Supported by: Le Comptoir

To compose the essence of this first repertoire, Adèle Viret chose to return to the piano in her childhood home, like a return to the ordinary landscape, to the customary stories of family and music. Without any prior plan other than opening the way for spontaneous impulses, she let her hands freely glide across the keyboard, making the strings and hammers dance. And from this raw gesture, she wove a preliminary framework around which to blend her cello with the voices of three beloved musicians: Oscar Viret, the fraternal accomplice on the trumpet, Wajdi Riahi on the piano, and Pierre Hurty on drums.

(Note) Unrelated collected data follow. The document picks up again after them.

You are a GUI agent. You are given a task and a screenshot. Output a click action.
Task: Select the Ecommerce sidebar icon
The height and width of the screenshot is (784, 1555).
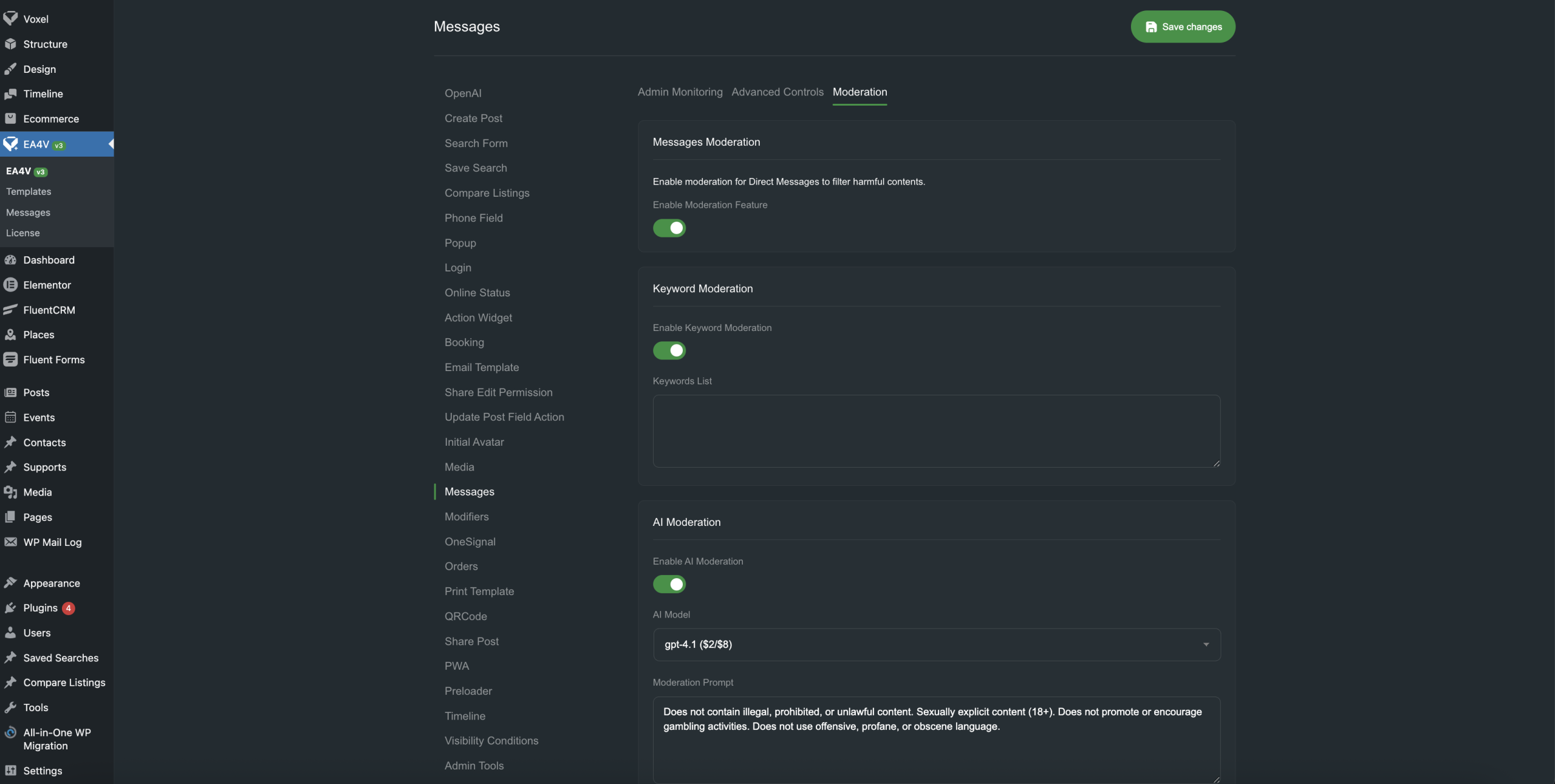click(x=10, y=119)
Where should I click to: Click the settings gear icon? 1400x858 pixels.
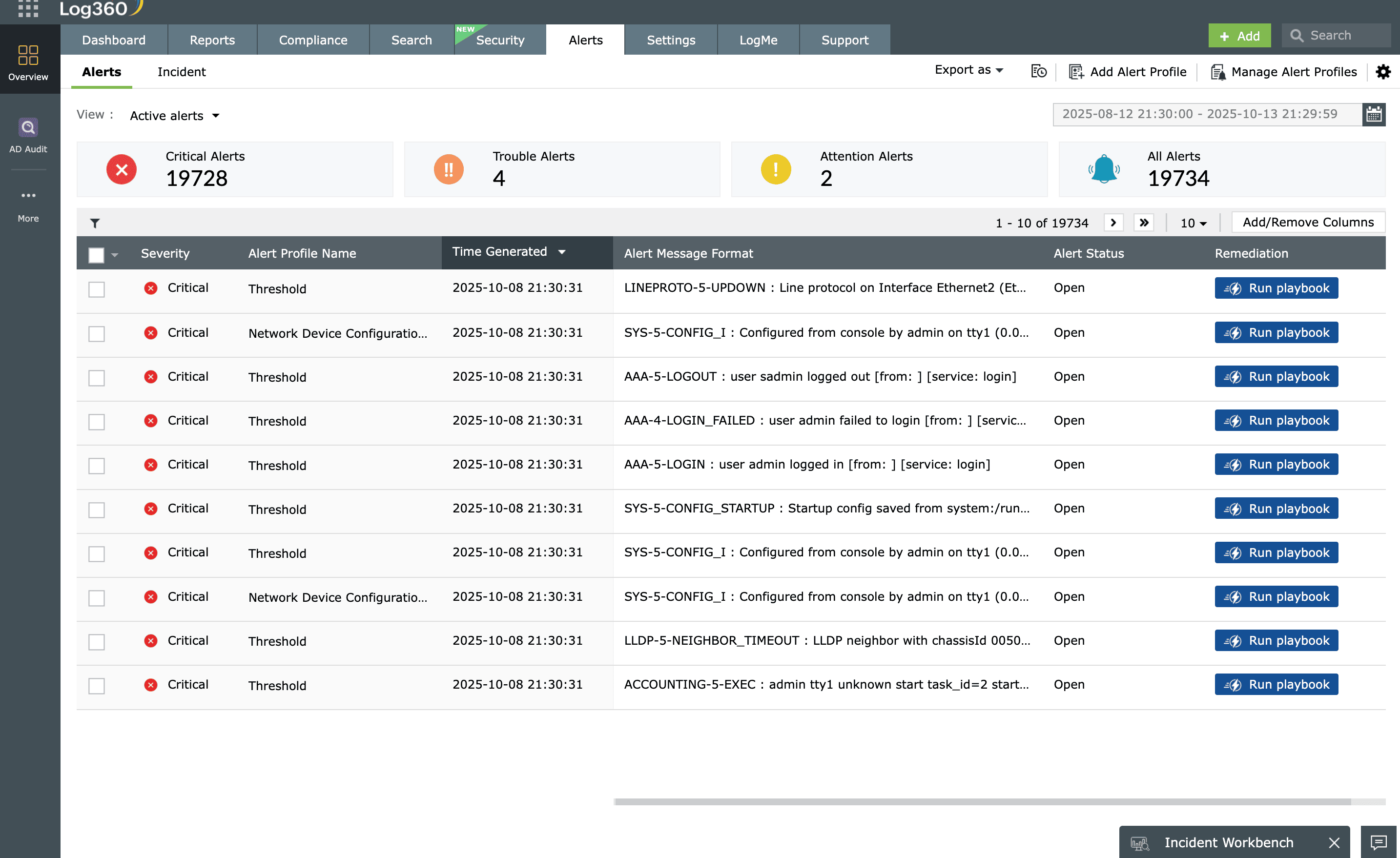(x=1383, y=72)
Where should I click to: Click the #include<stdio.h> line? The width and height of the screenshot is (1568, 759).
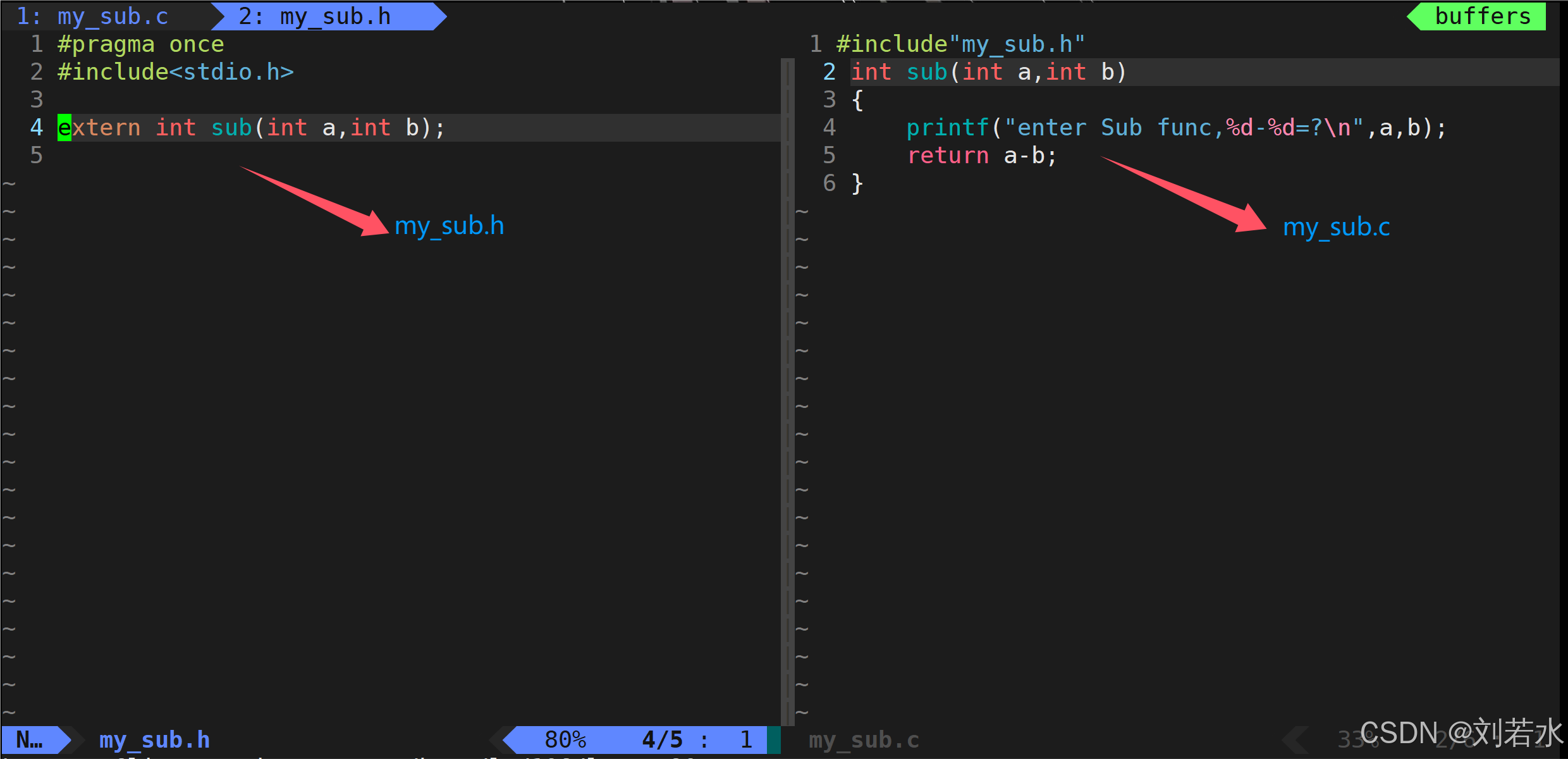point(176,72)
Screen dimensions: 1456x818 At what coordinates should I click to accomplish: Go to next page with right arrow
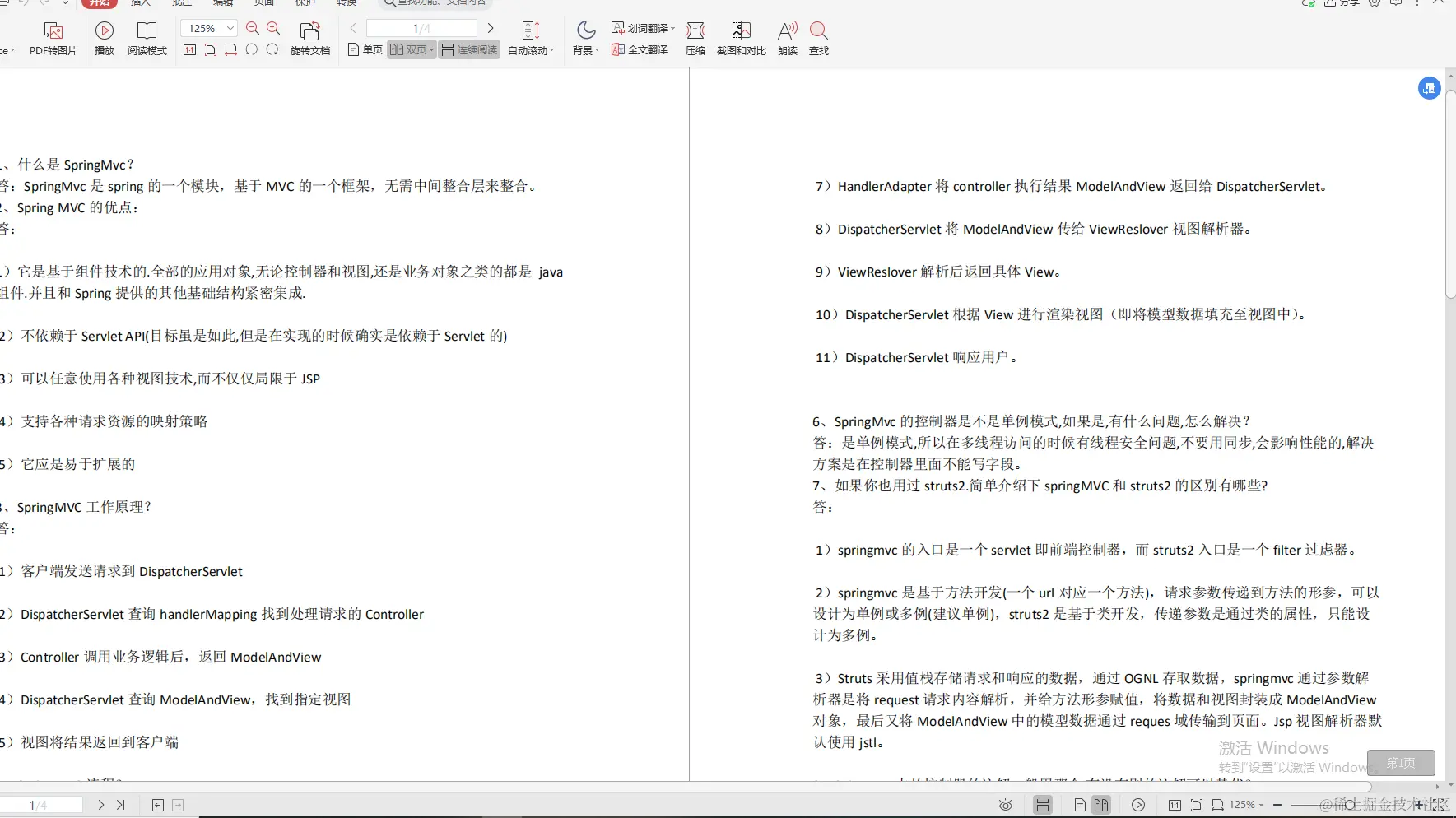click(x=491, y=27)
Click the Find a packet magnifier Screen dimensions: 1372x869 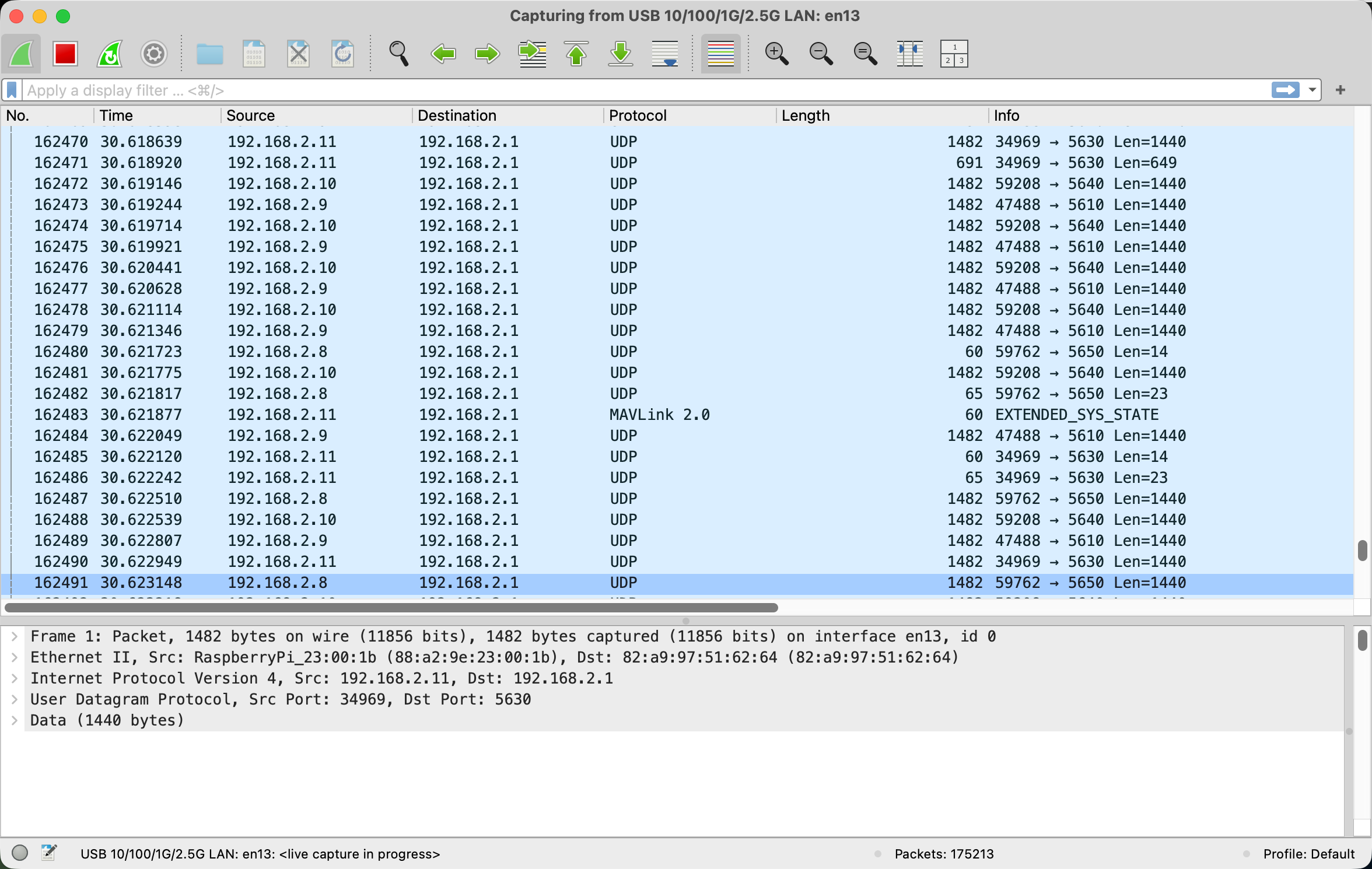(398, 54)
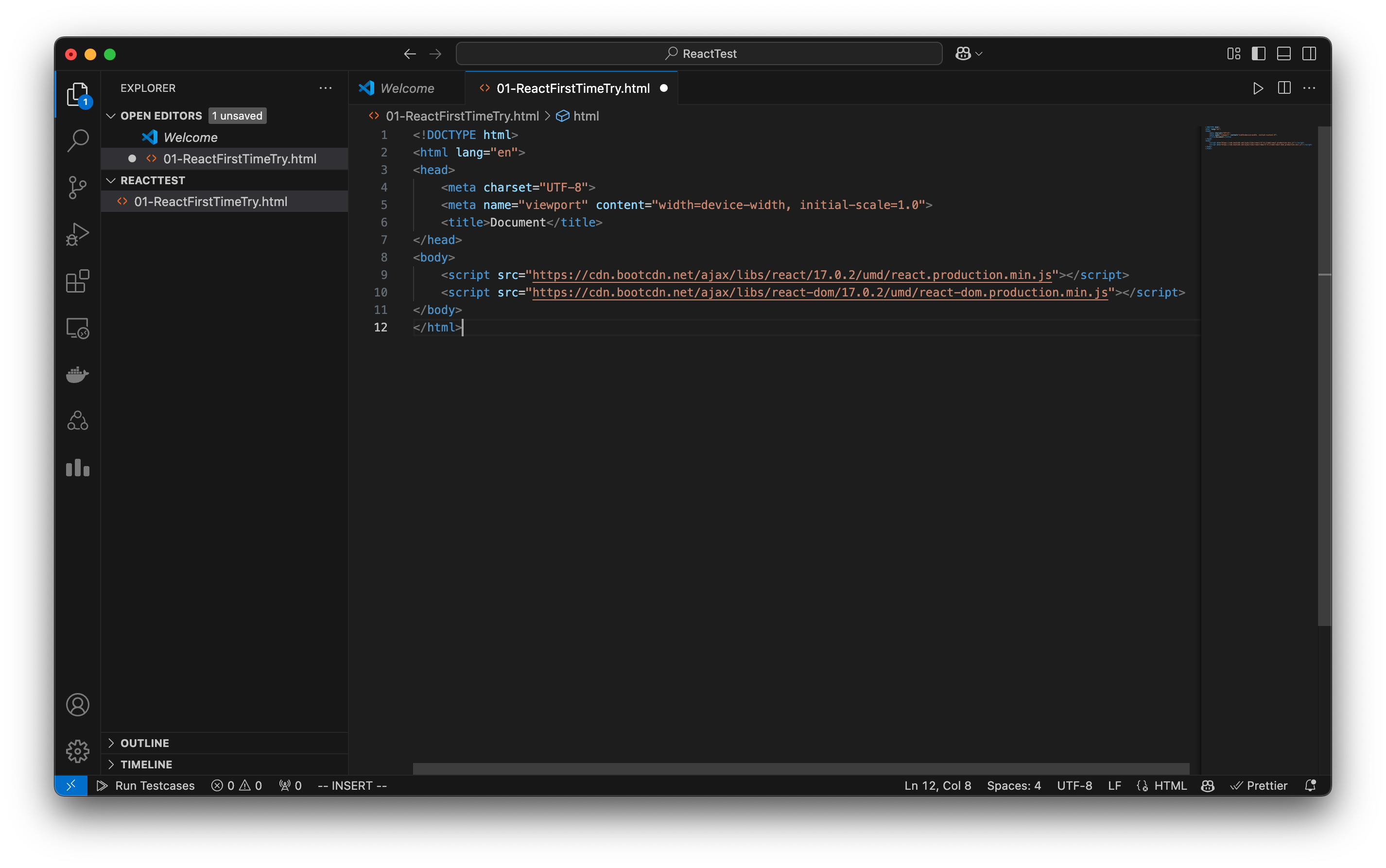Open the react.production.min.js CDN link

point(792,275)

The instrumentation of this quartet aims to be unique, taking us into a chamber-like atmosphere where the sharing of roles, relays, and permutations are as essential as a generous dose of mischief and audacity. There is complete mutual trust, and we sail tenderly between horizons that sometimes seem bathed in Mediterranean shores, and others where the sky becomes more uncertain, perhaps stormy, like a downpour flooding the Flanders in joyous Noahs exclaiming, "« Godzijdank ! het regent ! », (Thank God! It's raining!") Unless it is already a prelude to reverie or an invitation to fugue. Amidst bursts, pas de deux, then three, then four, we embark, and along the way, echoes of equinoctial tides, vast spaces, and youthful rolling resound within us!